Les opérations de libération des emprises publiques se poursuivent dans le grand Conakry. Ce jeudi 5 février 2026, le marché du kilomètre 36, situé dans la commune urbaine de Sanoyah, a connu le passage des engins lourds chargés de dégager les installations anarchiques le long des principales artères.
L’intervention s’est déroulée en présence des autorités communales ainsi que des forces de défense et de sécurité, mobilisées pour encadrer l’opération et prévenir tout débordement.
Une opération précédée de sensibilisation
Selon Aly Mandé Mansa Keita, président de la délégation spéciale de Sanoyah, cette action n’est pas intervenue sans avertissement.
« Ils ont tous bénéficié de plusieurs jours de sensibilisation et d’information.
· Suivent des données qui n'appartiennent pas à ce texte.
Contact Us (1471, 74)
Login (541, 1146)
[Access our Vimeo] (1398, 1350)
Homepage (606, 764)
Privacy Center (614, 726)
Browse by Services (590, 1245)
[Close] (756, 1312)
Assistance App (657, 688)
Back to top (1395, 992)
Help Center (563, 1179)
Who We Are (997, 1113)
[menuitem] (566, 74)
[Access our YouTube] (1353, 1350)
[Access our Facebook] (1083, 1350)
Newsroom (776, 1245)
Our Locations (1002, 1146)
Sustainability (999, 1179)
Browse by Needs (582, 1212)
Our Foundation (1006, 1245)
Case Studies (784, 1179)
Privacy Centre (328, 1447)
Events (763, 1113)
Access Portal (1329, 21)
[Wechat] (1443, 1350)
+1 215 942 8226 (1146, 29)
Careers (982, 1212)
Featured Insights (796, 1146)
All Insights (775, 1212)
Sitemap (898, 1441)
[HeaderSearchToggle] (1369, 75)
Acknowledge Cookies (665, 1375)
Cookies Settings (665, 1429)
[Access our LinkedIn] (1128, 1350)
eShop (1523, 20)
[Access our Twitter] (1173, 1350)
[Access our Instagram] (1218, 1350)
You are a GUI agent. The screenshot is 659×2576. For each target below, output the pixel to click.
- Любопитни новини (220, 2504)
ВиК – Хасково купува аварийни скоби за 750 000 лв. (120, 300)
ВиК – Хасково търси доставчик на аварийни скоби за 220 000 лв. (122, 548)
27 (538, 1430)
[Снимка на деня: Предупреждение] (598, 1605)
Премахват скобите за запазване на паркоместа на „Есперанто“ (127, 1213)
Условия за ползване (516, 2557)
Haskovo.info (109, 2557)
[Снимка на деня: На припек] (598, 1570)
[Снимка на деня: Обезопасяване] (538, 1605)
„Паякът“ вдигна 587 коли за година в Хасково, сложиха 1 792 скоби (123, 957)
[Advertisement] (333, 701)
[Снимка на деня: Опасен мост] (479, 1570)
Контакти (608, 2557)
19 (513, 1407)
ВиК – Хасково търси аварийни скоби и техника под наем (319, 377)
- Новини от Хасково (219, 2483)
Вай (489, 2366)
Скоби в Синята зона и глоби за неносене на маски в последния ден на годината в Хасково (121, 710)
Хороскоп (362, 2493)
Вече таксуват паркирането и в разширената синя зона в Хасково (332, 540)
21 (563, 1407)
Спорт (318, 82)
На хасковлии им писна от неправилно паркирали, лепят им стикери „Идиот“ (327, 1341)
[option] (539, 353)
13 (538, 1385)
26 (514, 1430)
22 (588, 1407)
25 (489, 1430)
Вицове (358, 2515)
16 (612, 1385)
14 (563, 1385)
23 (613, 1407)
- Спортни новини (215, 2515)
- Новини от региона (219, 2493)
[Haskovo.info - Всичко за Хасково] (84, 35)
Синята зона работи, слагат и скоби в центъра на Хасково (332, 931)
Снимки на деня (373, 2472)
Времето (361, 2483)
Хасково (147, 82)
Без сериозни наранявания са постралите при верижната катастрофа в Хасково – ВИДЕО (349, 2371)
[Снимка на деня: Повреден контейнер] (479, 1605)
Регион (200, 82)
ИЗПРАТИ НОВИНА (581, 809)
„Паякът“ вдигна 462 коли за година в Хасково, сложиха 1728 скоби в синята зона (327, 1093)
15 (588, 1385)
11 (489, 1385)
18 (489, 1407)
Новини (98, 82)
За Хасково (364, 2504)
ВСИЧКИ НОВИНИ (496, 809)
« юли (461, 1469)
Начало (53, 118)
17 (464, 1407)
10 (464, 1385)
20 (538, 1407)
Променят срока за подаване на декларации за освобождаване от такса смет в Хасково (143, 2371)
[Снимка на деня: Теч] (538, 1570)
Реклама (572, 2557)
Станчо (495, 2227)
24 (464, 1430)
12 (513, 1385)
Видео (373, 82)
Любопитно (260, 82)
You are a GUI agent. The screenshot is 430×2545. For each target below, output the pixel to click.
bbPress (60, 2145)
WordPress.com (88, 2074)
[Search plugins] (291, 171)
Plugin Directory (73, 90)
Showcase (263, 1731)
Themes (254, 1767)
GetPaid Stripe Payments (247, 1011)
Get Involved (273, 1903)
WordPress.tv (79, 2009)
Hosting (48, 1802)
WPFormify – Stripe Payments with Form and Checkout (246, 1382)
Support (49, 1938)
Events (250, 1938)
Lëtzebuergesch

Aujourd’hui, l’équipe opératoire est enfin sur le périmètre de notre localité pour l’exécution et la matérialisation de la décision de la haute autorité de l’État. Sanoyah, qui est l’une des communes de Conakry, s’est ralliée à cette décision », a-t-il déclaré.
Il a également précisé que des dispositions strictes seront prises avec l’ensemble des services de sécurité de la commune afin d’empêcher tout retour des occupations anarchiques après le déguerpissement.
Entre assainissement urbain et détresse sociale
Si les autorités justifient cette opération par la nécessité de rétablir l’ordre urbain et la libre circulation, plusieurs commerçantes touchées par le déguerpissement expriment leur inquiétude.
Mahawa Camara, vendeuse au marché de Sanoyah, confie son désarroi :
« Avec ce déguerpissement, je ne sais plus comment vivre avec mes enfants. Mon mari était policier, il est décédé et son salaire est bloqué. Ce commerce était notre seul moyen de survie. »
Même son de cloche du côté de M’Mah Soumah, vendeuse de friperie, qui lance un appel direct aux autorités, notamment au président Mamadi Doumbouya :
« Nous demandons de la pitié. Ce petit commerce est l’unique espoir de nombreuses familles. »
Une politique d’assainissement qui se durcit
Cette opération s’inscrit dans la vaste campagne de déguerpissement engagée dans plusieurs zones de Conakry afin de libérer les voies publiques, lutter contre l’occupation illégale et améliorer la mobilité urbaine.
Toutefois, elle soulève une fois de plus la question de l’accompagnement social des populations affectées, souvent issues de l’économie informelle, pour qui ces espaces représentent l’unique source de revenus.
En résumé
À Sanoyah, les autorités communales ont procédé à la libération des emprises publiques du marché du kilomètre 36 à l’aide d’engins lourds, après une phase de sensibilisation. Si l’objectif affiché est l’assainissement urbain, les commerçants déguerpis dénoncent une situation de grande précarité et appellent à la compassion des autorités.